SHOOTING THE SHARIF

Credited for putting together almost all the anti-government political alliances in the last four decades, Nawabzada Nasrullah Khan, the wily old man of Pakistani politics, was at it again.  Sporting his trademark red fez and holding the huqqa, he listened calmly as speaker after speaker unleashed a tirade of accusations against the Nawaz Sharif government at a seminar in Lahore titled "Washington Declaration A Betrayal of National Interests". Held on 12 August by the Pakistan People's Alliance, of which the Nawabzada is the president, the real aim of the seminar was to bring the opposition parties together on the minimal agenda of forcing the government out of office.

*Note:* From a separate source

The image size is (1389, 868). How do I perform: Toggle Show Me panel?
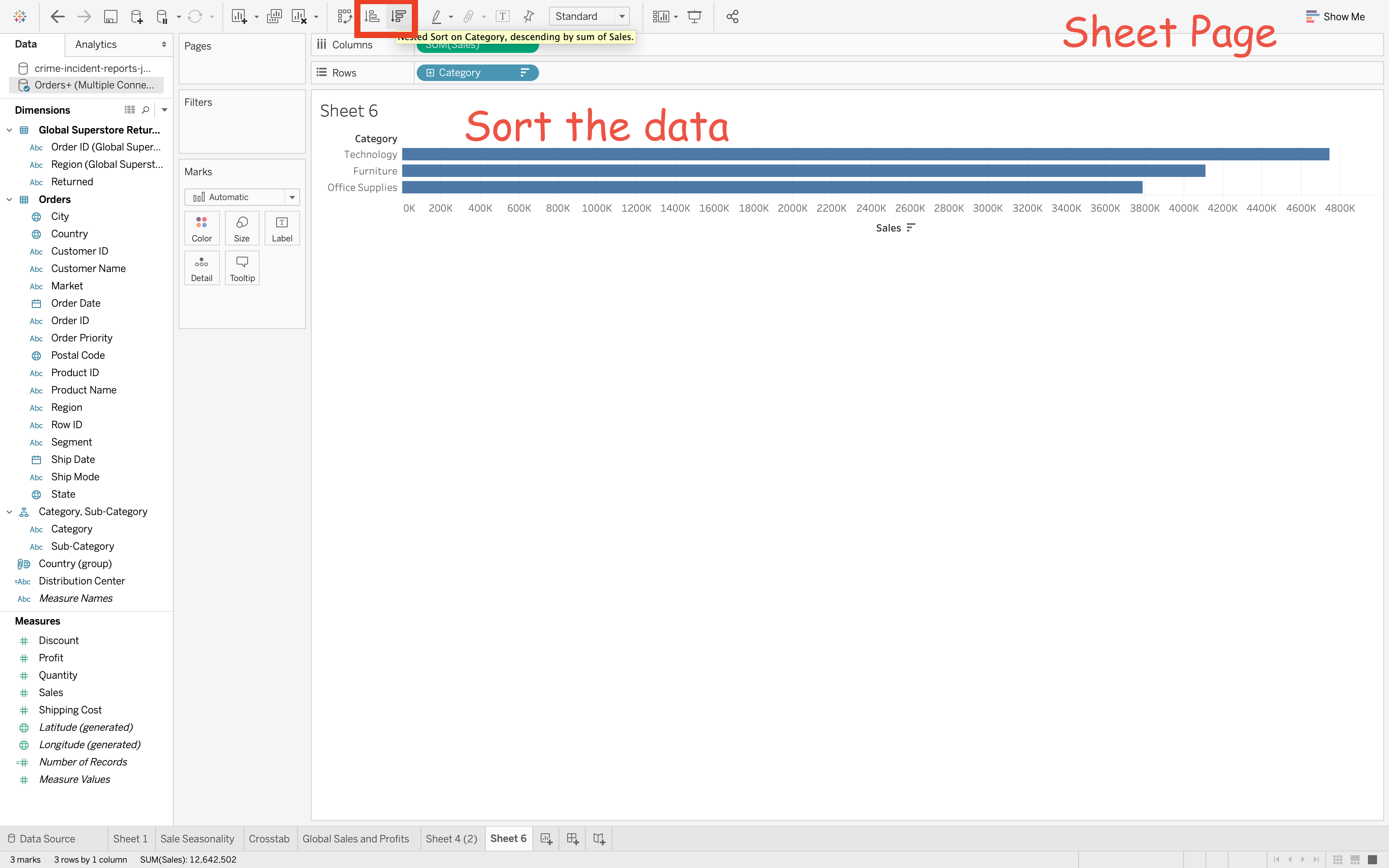[1335, 17]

At the end of the meeting, Nasrullah Khan read out a statement that summed up the rhetoric of leaders from 37 political parties: "Nawaz Sharif is engaged in a meaningless dialogue with India. During the Kargil crisis, he repeatedly lied and misled the nation. And when Nawaz lost his nerve, he begged for a meeting with President Clinton and consequently agreed to withdraw the army and mujahideens from the line of control." As punishment for this cardinal sin, the statement demanded the removal of the Sharif government to be replaced by an interim government with "persons of good character and reputation" who shall pave the way for "free and fair elections".

More than the Nawabzada's final statement, the conference became important for a speech by Maulana Fazlur Rehman, chief of the Jamiat-e-Ulma-e-Islam, an influential religious party that enjoys a close relationship with the Taliban. Stealing the whole show, the Maulana gave an interesting spin to the Washington meeting between Sharif and Bill Clinton. He claimed that Sharif had assured Clinton that he would help the US against Osama bin Laden. He also repeated his now-famous fatwa that US citizens in Pakistan would be killed if the US attacked Afghanistan. "If we are not safe in our own country, then no US citizen would be safe here either," he said. All this helped the fiery Maulana from the NWFP province to achieve a consensus that the US would not be allowed to use Pakistani soil for anti-bin Laden activities.

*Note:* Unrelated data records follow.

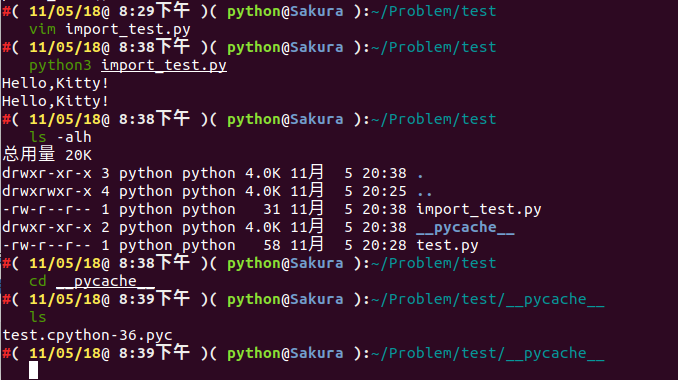Click the current directory '.' entry
This screenshot has height=380, width=678.
[x=420, y=174]
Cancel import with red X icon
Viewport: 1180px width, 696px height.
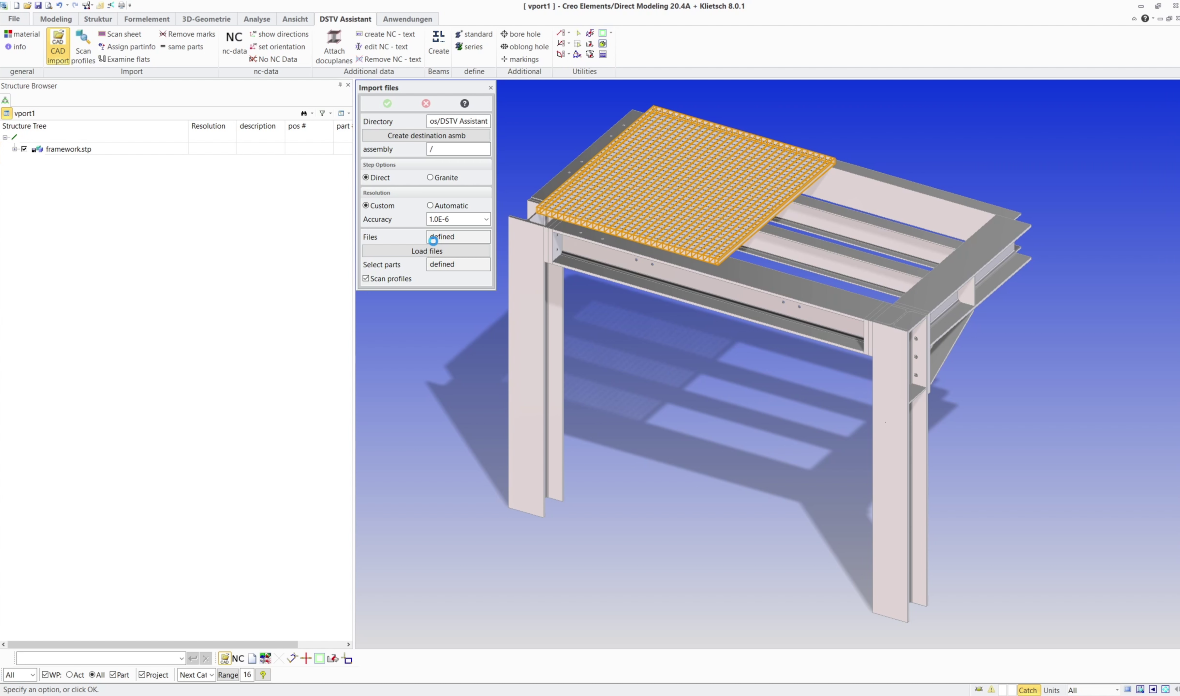[426, 104]
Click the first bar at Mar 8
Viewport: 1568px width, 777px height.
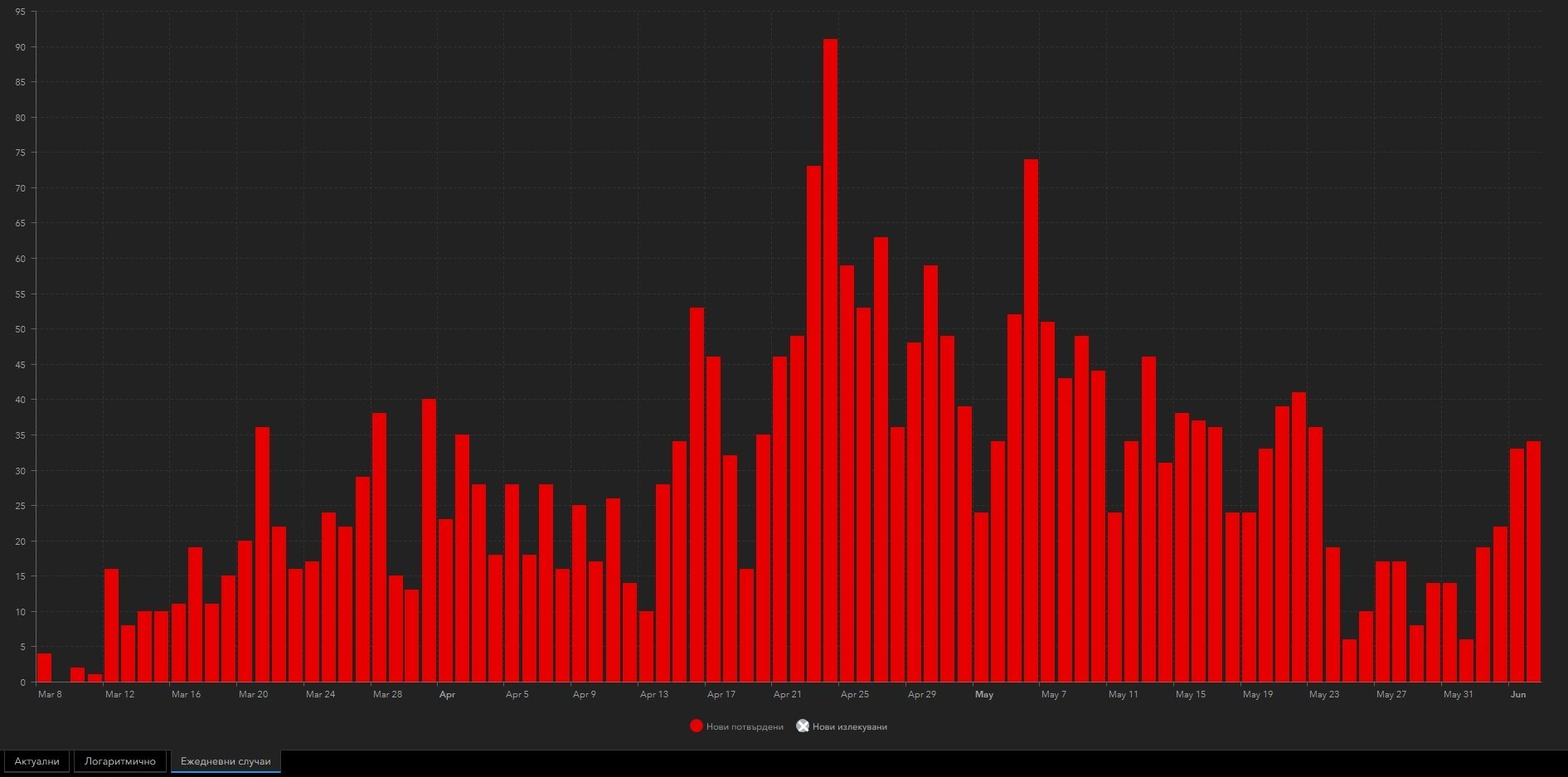pyautogui.click(x=44, y=668)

All through the seminar, the Pakistan People's Party (PPP), the largest party in opposition, took a back seat, but not without its representative contributing his bit to the general mood of jingoism and talk of Islamic revolution. For all purposes, however, it appeared that an increasingly marginalised and cornered opposition, instead of portraying itself as a democratic alternative to the Sharif government, was trying to hit it where it hurt the most. The seminar also betrayed the opposition's desperation to recover some ground before the March 2000 elections to the Senate, the upper house of Parliament. But it is most likely that the ruling Pakistan Muslim League will garner the kind of brute majority it now enjoys in the lower house.

That may be bad news for the parties looking for a change at the top, but at the same time they wouldn't want to see any arrangement that would put the democratic process in jeopardy. For these parties borrowing the rhetoric of the religious right-wing in their bid to bring down the government may be expedient political strategy, but the fact remains that their interests are clearly at variance with the jehadi groups. And they wouldn't want to see the ascendance of any of the Islamic groups, which have so far proved no threat in electoral politics, although their 'nuisance value' was not to be discounted.

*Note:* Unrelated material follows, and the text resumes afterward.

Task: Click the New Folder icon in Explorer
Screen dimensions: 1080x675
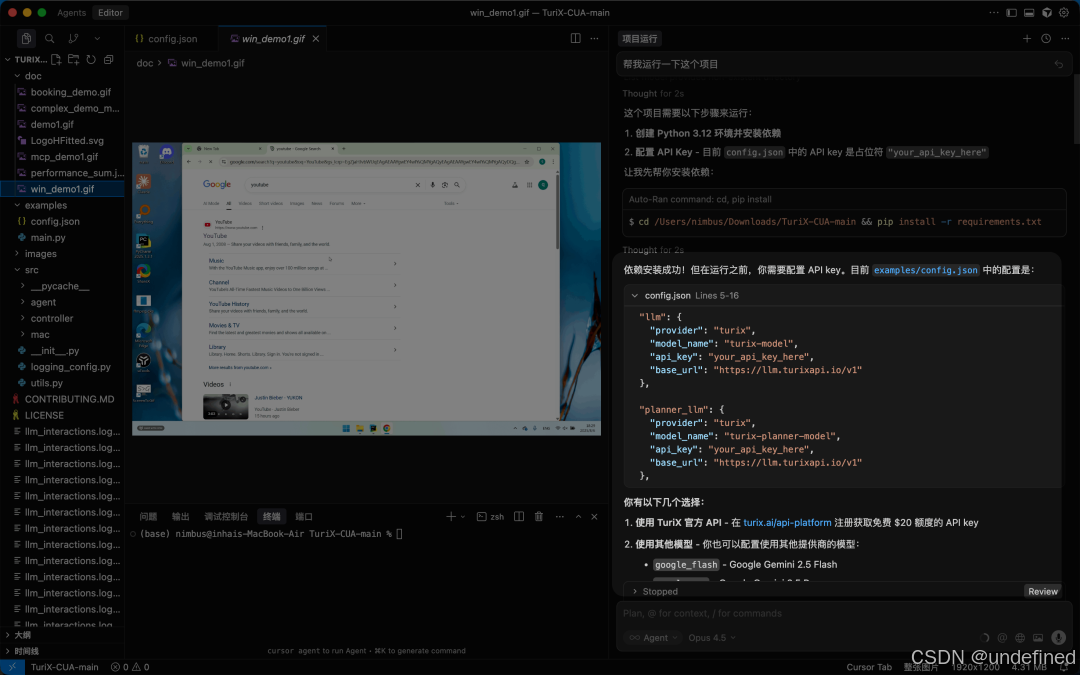Action: pyautogui.click(x=73, y=59)
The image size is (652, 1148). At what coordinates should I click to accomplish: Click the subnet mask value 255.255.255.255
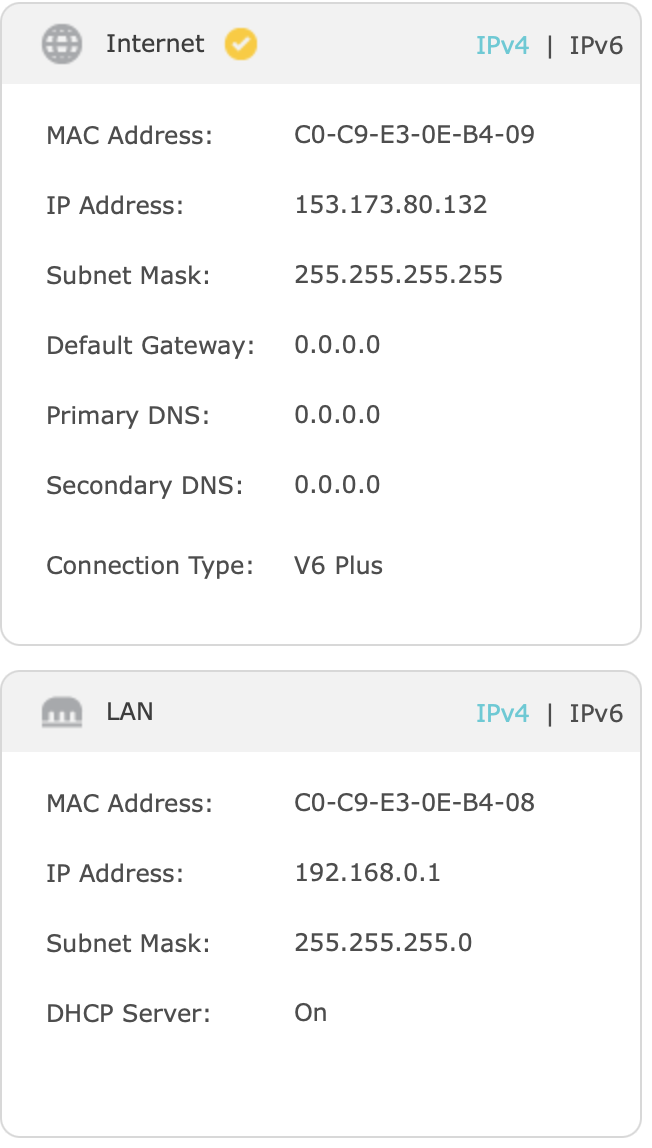pyautogui.click(x=398, y=275)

The government too stands on the crossroads of history at this moment. Never before has Pakistan seen a truly one-man government such as Sharif's, and never before has the government been under this kind of pressure from a disarrayed opposition. Sharif now seems to have two options: either to grant concessions to the parliamentary opposition and give it some breathing space; or play the religious card and show himself to be more Islamic than the opposition.

As things stand, both the government and the opposition seem to be content to let the religious parties dictate the rules of the game. And herein lies the real danger: of everyone —the government, opposition, and public —losing the game, with the exception, of course, of the Islamists.